START GIVEN INFORMATION
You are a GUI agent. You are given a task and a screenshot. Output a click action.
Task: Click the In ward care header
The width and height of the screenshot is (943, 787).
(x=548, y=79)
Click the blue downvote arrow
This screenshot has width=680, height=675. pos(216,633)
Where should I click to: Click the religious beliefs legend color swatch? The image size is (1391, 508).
END GIVEN INFORMATION
START GIVEN INFORMATION
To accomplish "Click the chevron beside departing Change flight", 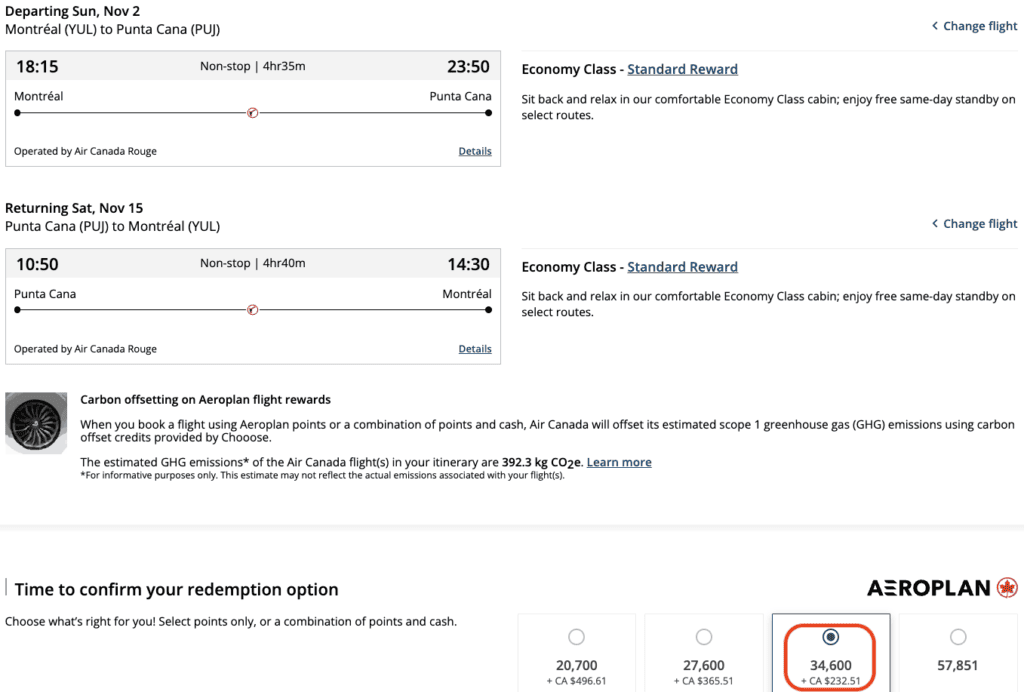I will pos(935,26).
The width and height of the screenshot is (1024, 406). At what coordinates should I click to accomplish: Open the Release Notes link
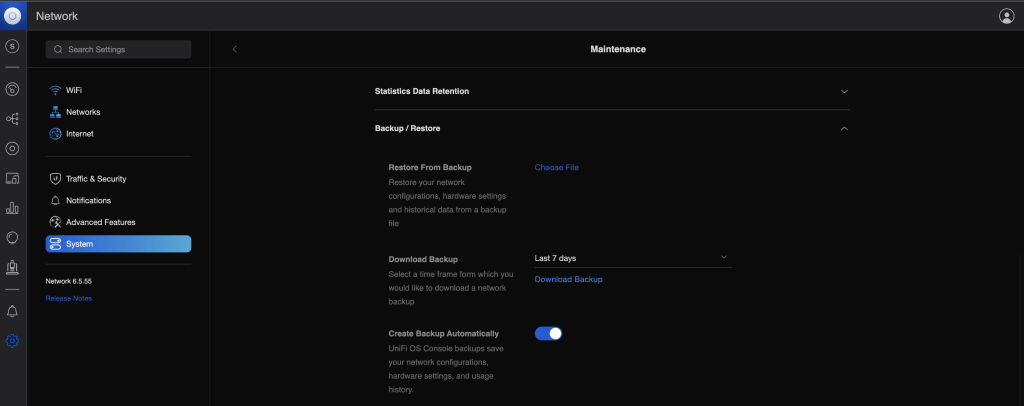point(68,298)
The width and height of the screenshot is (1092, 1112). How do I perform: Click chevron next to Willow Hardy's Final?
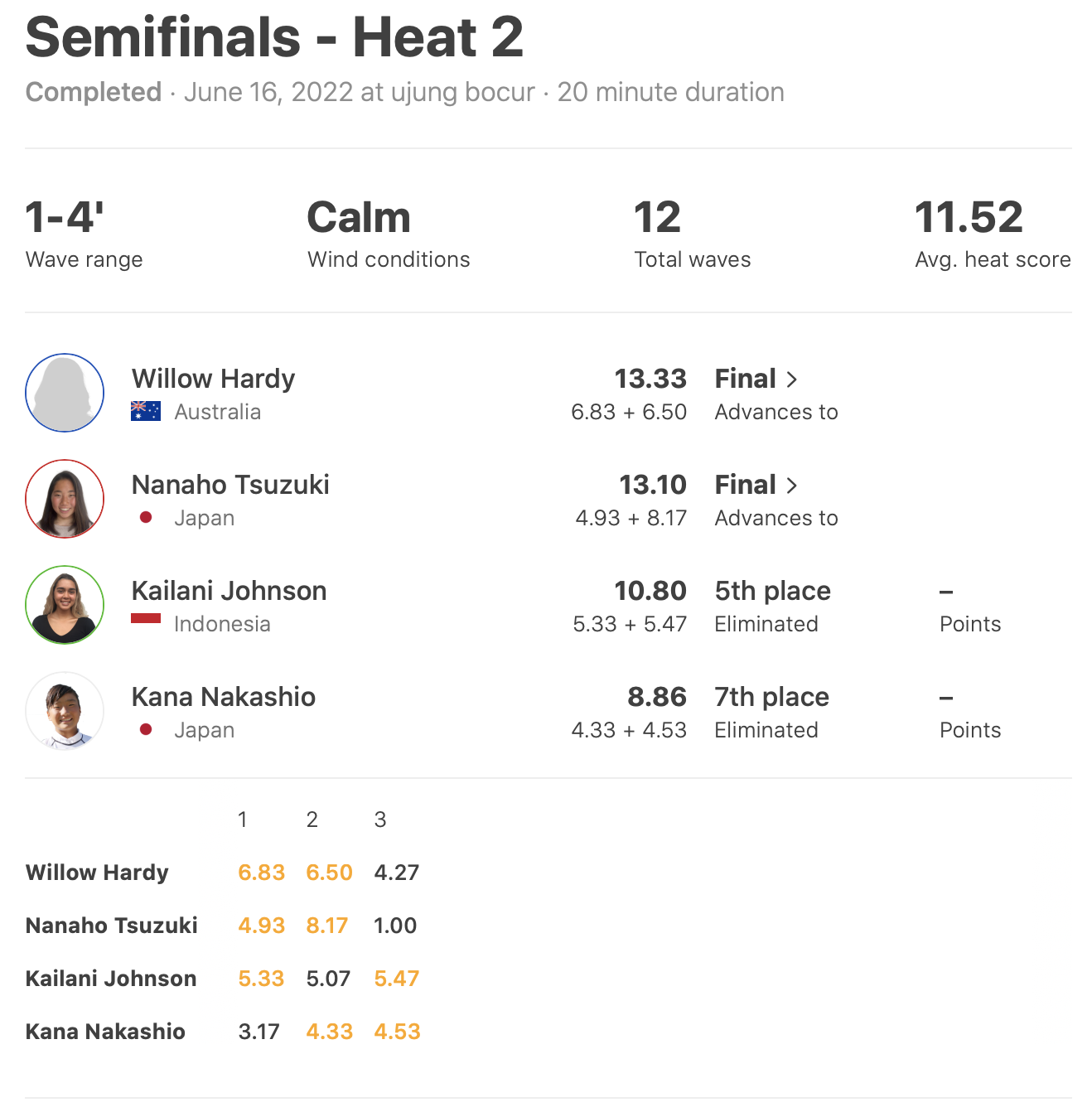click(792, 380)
END GIVEN INFORMATION
Only one stretch of the records above is wanted: the lines between the one holding "Click the blue downvote arrow" and the one holding "Where should I", inclusive, reproduced exactly.

*RESPONSE AREA*:
Click the blue downvote arrow
This screenshot has width=680, height=675. pos(216,633)
Where should I click to: Click the religious beliefs legend color swatch? The image size is (1391, 508).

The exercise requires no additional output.